The U.S Department of State upheld its Level 4 travel alert for Colombia adding to the risk of coronavirus infection for travelers, “continuing demonstrations, civil unrest, and disruptions throughout the country” generated by the general strike.
The update warns nationals that the on-going nationwide Paro Nacional “can cause the shutdown of local roads and major highways, often without prior notice or estimated reopening timelines. Road closures may significantly reduce access to public transportation and airports and may disrupt travel both within and between cities.” The advisory also highlights that “several cities have seen vandalism, looting, and destruction. Demonstrations have resulted in fatalities and injuries across the country. ”
The update also advises U.S citizens to avoid protest areas and crowds; monitor local media for breaking events and adjust your plans based on new information; keep a low profile; be aware of your surroundings.”

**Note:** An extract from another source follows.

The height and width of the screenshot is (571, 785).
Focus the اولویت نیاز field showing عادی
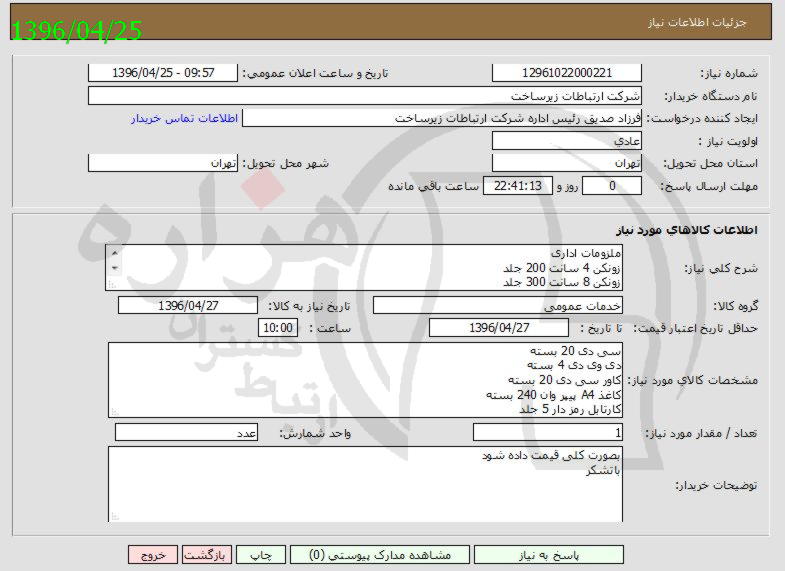coord(567,141)
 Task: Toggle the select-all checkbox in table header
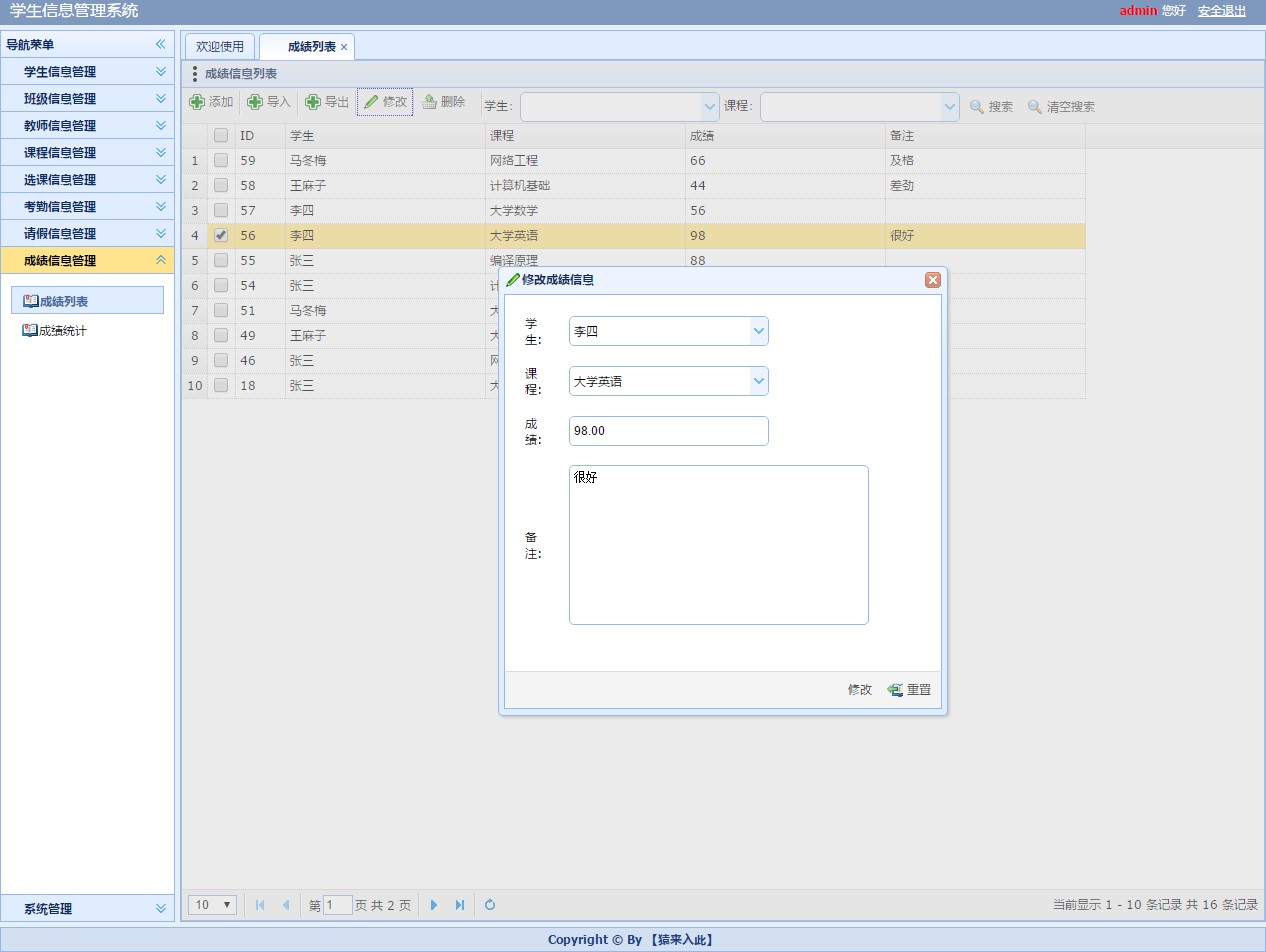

The most recent update comes as Colombia continues to grapple with the third wave of coronavirus infections, with Bogotá the epicenter of new cases and anti-government demonstrations. On Wednesday, the capital registered 4,664 additional cases of the national total 16,579. The country’s per day mortality rate, however, has diminished slightly from highs above 500 to 452 additional fatalities on Wednesday. And while anti-government protests continue in Bogotá, ICU occupation for COVID-19 patients stands at 95% – or 102 beds available in public and private hospitals.
The State Department’s missive comes as Colombia announced on Wednesday the reopening of all land, maritime and air borders with Ecuador, Peru, Brazil and Panama. The borders were closed with the outbreak of the pandemic in March 2020. The reopening was justified as part of the government’s economic reactivation agenda, but excludes Venezuela until at least June 1.